Voici l’intégralité de l’interview.

AfreePress : Bonjour, vous êtes le président de l’Observatoire Togolais des Média (OTM). D’après vous, quelle est la contribution des médias dans la lutte contre la Covid-19 au Togo ?

Aimé EKPE : La Covid-19 est une pandémie déclarée par l’Organisation mondiale de la santé (OMS) depuis quelque temps. Elle a touché presque tous les pays du monde, dont le Togo. Cette maladie, telle qu’elle se présente et ses modes de contamination, fait que la seule manière de faire la sensibilisation ou la communication autour, c’est de passer par les médias à savoir : la radio, la télévision, la presse écrite et la presse en ligne ou alors, l’utilisation des réseaux sociaux.

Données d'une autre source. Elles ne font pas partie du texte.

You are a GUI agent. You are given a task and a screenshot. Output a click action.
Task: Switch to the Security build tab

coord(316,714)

Alors, comprenez qu’au même titre que les médecins ou les agents de santé, les journalistes sont aussi aux avant-postes justement de cette lutte et on les retrouve partout sur le terrain pour faire des reportages sur ce qui se passe. Sur comment la pandémie est gérée, comment la riposte est faite. Au Togo, c’est vrai qu’on est parti d’un comité de crise géré par le Chef de l’Etat lui-même, mais aussi il y a la Coordination Nationale de gestion de la riposte contre la Covid-19.

Avec tout ça, les supports de communication passent par les médias. Depuis le comité de crise jusqu’à à la coordination, tous envoient des personnes ressources dans les rédactions ou sur les antennes pour expliquer comment il faut lutter contre la Covid-19.

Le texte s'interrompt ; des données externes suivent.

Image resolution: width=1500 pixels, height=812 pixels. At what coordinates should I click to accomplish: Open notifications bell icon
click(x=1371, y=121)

Vous comprenez alors que tout passe par les médias. Ce qui fait que la contribution de la presse togolaise est très importante dans tous les domaines. C’est d’ailleurs ce pourquoi les organisations patronales des médias, à travers l’OTM avaient soumis des projets aux organisations, aussi bien nationales qu’internationales dans le but d’accompagner les médias dans la lutte contre cette pandémie. Ce qui fait qu’aujourd’hui, l’Union européenne a accepté de financier un projet. Ça aide en tout cas, les médias à non seulement, passer ces messages de protection que les populations doivent adopter mais aussi, il faut que les journalistes puissent se protéger eux-mêmes. Donc tout cela est contenu dans ce projet que nous avons signé avec l’Union européenne et qui en train d’être exécuté en ce moment.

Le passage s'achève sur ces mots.